Second, I am not entirely sure of what the computations are trying to achieve, but you can save time again by using the indexing power of matlab. By replacing the lower part of your code like this, I get an execution time 2 to 3 time faster (and the same results obviously).
Na = length(time_a);
Nb = length(time_b);
tic1=tic;
dtEdge_span = (dtEdges(end)-dtEdges(1)) ;
cached_dt_constant = dtEdge_span * (length(dtEdges)-1) ;
for aa = 1:Na
ta = time_a(aa);
d = time_b - ta ;
iok = (d>=tmin) & (d<=tmax) ;
index = floor( (d(iok)-dtEdges(1)) ./ cached_dt_constant +1 ) ;
c(index) = c(index) +1 ;
end
toc(tic1)
end
Now there is only one loop to go through, the inner loop has been removed and replaced by vectorized calculation. By scratching the head a bit further there might be a way to do even without the top loop and use only vectorized computations.
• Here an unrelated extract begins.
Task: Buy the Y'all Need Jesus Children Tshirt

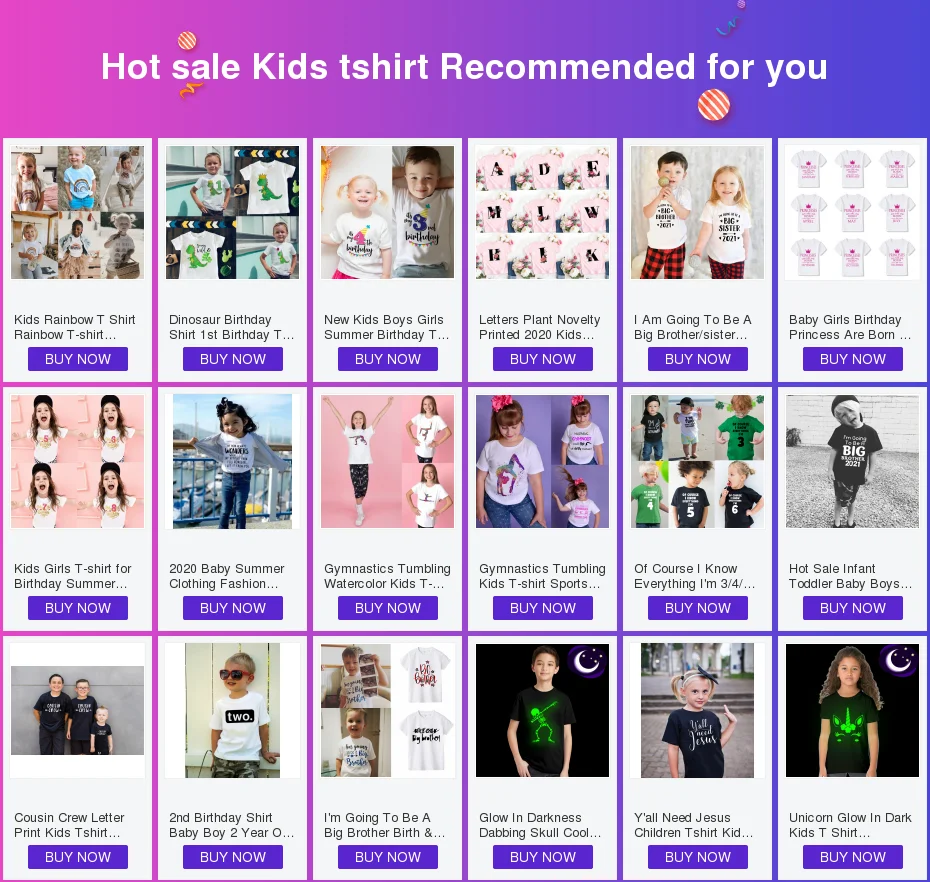Action: coord(698,857)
Although this will require to have enough memory to handle quite big arrays in one go.
If the precision of each value is not critical (I see you round and floor values often), try converting your initial vectors to 'single' type instead of the default matlab 'double'. that would almost double the size of array your memory will be able to handle in one go.